めちゃくちゃ評判が良かったので鑑賞してみた。最初はどうなんだろ…と思っていたが、途中から右肩上がりに面白くなっていき、最後には握りこぶしを作りながら画面に夢中になっていた。ハラハラドキドキのミリタリーアクション、熱き軍曹の想い、少年たちの青春…笑って泣けてしっかりと反戦。エンターテイメントに溢れた素晴らしい傑作だった。

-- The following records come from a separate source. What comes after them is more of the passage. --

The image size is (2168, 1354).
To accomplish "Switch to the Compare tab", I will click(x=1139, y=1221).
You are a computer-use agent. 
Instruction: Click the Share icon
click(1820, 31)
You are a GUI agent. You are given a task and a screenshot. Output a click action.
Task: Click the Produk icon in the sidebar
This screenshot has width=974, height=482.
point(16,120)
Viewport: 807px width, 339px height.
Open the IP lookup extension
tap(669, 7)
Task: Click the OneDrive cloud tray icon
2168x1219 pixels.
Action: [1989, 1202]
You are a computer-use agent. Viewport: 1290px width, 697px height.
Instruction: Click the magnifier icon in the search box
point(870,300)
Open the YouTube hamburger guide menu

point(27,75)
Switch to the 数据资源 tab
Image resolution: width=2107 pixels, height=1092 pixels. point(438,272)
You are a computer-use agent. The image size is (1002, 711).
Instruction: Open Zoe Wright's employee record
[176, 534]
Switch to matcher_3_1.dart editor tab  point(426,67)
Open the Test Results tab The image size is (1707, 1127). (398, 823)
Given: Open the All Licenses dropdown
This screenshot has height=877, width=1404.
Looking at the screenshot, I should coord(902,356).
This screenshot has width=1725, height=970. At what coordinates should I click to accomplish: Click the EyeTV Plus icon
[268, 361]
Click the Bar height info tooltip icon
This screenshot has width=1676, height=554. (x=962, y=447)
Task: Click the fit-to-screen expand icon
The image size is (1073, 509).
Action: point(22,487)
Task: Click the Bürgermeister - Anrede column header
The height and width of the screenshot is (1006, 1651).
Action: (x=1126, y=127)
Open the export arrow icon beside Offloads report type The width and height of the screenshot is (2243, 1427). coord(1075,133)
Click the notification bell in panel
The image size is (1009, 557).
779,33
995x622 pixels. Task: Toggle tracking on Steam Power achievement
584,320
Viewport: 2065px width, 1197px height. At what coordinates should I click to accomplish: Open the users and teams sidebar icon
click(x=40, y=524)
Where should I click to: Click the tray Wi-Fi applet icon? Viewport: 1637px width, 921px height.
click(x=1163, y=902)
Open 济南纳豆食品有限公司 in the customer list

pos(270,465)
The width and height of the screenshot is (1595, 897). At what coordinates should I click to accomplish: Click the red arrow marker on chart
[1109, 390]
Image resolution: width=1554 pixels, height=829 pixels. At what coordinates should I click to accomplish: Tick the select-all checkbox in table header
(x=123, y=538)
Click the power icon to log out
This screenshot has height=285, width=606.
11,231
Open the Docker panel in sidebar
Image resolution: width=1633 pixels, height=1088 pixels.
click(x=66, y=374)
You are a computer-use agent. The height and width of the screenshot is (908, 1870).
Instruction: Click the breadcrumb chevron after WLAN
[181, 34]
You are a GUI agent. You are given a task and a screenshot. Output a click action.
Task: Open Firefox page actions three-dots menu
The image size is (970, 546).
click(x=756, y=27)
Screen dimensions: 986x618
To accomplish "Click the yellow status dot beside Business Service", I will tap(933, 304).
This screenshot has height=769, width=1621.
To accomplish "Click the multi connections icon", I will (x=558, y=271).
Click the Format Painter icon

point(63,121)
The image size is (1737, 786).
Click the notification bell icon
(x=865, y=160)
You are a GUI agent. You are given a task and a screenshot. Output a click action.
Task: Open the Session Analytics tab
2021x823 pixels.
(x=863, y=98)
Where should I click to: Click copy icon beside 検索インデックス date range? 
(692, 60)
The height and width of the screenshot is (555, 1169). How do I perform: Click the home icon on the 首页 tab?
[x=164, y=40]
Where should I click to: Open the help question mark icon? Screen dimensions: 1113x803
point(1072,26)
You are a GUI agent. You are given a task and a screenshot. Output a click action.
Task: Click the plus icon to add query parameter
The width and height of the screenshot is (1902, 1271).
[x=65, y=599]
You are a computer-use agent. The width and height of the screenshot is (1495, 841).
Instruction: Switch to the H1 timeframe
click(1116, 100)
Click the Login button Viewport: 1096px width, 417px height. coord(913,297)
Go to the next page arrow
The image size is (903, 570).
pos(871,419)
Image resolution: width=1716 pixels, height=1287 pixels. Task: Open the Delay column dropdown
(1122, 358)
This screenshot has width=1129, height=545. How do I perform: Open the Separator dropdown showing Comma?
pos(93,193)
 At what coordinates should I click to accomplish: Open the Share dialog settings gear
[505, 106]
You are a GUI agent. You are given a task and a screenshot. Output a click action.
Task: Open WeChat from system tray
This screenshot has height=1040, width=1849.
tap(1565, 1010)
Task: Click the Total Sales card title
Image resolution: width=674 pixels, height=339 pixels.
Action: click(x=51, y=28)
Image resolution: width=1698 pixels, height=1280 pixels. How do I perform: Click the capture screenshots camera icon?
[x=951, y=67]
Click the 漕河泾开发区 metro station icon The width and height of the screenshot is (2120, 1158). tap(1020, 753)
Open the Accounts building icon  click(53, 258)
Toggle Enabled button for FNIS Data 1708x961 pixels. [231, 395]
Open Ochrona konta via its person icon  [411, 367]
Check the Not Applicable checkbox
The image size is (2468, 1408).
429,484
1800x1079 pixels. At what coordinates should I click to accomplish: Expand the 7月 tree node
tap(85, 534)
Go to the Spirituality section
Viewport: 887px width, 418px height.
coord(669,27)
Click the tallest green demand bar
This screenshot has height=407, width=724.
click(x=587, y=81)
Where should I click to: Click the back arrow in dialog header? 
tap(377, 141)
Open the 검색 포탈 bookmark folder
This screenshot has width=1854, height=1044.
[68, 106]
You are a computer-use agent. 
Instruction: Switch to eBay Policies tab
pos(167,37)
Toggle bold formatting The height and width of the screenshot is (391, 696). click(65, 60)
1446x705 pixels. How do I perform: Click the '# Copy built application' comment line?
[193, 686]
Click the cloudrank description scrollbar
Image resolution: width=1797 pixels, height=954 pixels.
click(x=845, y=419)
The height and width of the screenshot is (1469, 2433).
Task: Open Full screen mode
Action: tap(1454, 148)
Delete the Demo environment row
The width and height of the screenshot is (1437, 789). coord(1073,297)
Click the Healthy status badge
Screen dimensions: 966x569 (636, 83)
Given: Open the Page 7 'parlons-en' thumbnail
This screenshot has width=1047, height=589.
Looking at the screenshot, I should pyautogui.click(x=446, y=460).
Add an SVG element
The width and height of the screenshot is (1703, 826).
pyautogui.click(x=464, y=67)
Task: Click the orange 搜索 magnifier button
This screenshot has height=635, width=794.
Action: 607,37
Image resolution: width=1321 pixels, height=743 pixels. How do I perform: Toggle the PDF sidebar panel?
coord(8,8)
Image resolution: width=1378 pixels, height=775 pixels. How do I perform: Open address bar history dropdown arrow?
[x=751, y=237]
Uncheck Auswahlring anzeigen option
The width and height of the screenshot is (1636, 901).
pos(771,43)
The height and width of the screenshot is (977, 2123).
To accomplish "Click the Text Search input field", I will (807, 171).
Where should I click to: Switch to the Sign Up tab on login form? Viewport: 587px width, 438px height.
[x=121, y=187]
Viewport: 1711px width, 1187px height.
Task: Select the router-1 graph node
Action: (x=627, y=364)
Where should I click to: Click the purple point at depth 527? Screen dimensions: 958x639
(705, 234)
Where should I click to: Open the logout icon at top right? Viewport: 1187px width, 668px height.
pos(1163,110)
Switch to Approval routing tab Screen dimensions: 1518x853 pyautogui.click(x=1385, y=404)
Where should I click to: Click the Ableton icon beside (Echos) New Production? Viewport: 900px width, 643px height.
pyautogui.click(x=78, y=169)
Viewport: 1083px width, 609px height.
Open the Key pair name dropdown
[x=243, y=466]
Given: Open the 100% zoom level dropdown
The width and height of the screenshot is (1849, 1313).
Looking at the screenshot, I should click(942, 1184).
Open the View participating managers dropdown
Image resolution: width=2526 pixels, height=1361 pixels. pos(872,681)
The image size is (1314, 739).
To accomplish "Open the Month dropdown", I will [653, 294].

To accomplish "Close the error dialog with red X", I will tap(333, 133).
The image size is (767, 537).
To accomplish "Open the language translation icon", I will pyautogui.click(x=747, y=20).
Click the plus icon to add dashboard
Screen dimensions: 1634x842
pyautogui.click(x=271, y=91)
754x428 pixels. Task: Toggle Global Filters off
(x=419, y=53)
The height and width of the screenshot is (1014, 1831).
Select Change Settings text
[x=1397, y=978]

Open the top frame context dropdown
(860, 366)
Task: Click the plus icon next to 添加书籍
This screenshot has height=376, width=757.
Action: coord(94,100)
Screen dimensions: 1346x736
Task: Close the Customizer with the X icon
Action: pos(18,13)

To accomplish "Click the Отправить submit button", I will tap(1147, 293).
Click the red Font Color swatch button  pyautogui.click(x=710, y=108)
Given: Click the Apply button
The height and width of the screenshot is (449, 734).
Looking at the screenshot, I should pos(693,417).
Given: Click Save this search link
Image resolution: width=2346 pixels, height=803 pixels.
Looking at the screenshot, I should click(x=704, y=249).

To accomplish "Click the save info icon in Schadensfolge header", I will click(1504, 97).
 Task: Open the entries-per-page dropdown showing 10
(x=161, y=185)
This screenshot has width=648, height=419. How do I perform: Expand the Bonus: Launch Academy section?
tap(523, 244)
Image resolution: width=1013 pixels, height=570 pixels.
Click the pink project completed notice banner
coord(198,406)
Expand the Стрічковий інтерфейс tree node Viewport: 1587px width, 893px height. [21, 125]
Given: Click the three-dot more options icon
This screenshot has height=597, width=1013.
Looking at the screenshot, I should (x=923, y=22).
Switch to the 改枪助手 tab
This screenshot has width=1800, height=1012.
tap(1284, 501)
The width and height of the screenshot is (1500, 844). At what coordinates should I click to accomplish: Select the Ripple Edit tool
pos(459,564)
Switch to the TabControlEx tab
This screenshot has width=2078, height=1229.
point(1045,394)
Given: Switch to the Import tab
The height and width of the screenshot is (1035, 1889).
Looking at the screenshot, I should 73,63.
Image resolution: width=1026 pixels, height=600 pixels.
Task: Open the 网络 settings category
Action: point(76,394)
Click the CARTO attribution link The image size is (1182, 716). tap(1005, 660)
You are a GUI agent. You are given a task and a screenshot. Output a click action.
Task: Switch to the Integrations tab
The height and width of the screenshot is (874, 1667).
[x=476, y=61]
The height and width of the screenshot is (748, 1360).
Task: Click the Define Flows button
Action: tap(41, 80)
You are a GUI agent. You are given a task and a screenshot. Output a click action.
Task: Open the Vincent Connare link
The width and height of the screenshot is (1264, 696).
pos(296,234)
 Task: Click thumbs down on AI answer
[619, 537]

こんなに娯楽として完璧な作品を日本が1965年に作っちゃってたのか。それは時代によって変容する映像などの表面的なものではなく、人を楽しませて心に刻み込まれるような創意工夫の詰め込まれ方が素晴らしい。スターウォーズを見たときくらいの完璧すぎて文句が無さすぎる出来。

ポンコツスポーツチームのサクセスストーリー的な要素をドストレートな戦争映画に組み込んで、ハードすぎずソフトすぎない古今問わず人気になる娯楽映画に必然な作りが見事。ただ組み合わせただけでなく、かつて一時期は生活の一部であった戦争だからこそ合わせられたものだし、両面を見せていくことでコントラストを作っていき、ラストの素晴らしいシーンがより印象的なものとなっていた。韓国映画がまさにこんな感じ。「戦火の中へ」と似ている。

ラストシーンが本当に良かった。この物語にしてそうあるべき最高の幕引き。

戦争は何も生まないし、悲劇しか起こらないことを痛快に喜劇として語る。戦いたくないのに戦いに巻き込まれていき、そこで若い命が失われていくやりきれなさはいたたまれない。戦争が生む娯楽的な楽しさと二度とこんなことは起こしてはいけまいと訴える切実さの両方を兼ね備えていて素晴らしい。